RECORDS FOR THIS TASK:
####
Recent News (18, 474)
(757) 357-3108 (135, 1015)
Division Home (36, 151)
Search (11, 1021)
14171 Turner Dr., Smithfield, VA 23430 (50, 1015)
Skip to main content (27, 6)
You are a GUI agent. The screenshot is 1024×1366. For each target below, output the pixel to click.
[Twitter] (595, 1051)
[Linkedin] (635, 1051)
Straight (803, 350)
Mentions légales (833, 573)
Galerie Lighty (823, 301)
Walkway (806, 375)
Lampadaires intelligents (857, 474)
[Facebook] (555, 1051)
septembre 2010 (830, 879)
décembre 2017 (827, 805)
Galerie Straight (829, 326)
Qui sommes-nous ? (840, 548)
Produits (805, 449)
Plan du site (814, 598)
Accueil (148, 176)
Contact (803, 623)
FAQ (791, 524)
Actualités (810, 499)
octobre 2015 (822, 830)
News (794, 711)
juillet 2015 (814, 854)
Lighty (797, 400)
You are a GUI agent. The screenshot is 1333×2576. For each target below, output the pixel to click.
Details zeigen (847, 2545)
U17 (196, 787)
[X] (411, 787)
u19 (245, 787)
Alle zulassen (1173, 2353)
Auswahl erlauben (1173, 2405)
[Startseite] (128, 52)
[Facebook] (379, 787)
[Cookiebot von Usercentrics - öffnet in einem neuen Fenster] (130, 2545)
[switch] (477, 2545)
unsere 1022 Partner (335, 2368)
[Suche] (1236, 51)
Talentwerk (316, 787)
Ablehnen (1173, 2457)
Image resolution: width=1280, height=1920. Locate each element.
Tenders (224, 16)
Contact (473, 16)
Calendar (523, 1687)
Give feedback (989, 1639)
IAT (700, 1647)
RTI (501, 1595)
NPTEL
####
Everything in the records must be returned exactly.

Recent News (18, 474)
(757) 357-3108 (135, 1015)
Division Home (36, 151)
Search (11, 1021)
14171 Turner Dr., Smithfield, VA 23430 (50, 1015)
Skip to main content (27, 6)
You are a GUI agent. The screenshot is 1024×1366. For each target below, output the pixel to click.
[Twitter] (595, 1051)
[Linkedin] (635, 1051)
Straight (803, 350)
Mentions légales (833, 573)
Galerie Lighty (823, 301)
Walkway (806, 375)
Lampadaires intelligents (857, 474)
[Facebook] (555, 1051)
septembre 2010 (830, 879)
décembre 2017 (827, 805)
Galerie Straight (829, 326)
Qui sommes-nous ? (840, 548)
Produits (805, 449)
Plan du site (814, 598)
Accueil (148, 176)
Contact (803, 623)
FAQ (791, 524)
Actualités (810, 499)
octobre 2015 (822, 830)
News (794, 711)
juillet 2015 (814, 854)
Lighty (797, 400)
You are a GUI agent. The screenshot is 1333×2576. For each target below, output the pixel to click.
Details zeigen (847, 2545)
U17 (196, 787)
[X] (411, 787)
u19 (245, 787)
Alle zulassen (1173, 2353)
Auswahl erlauben (1173, 2405)
[Startseite] (128, 52)
[Facebook] (379, 787)
[Cookiebot von Usercentrics - öffnet in einem neuen Fenster] (130, 2545)
[switch] (477, 2545)
unsere 1022 Partner (335, 2368)
[Suche] (1236, 51)
Talentwerk (316, 787)
Ablehnen (1173, 2457)
Image resolution: width=1280, height=1920. Locate each element.
Tenders (224, 16)
Contact (473, 16)
Calendar (523, 1687)
Give feedback (989, 1639)
IAT (700, 1647)
RTI (501, 1595)
NPTEL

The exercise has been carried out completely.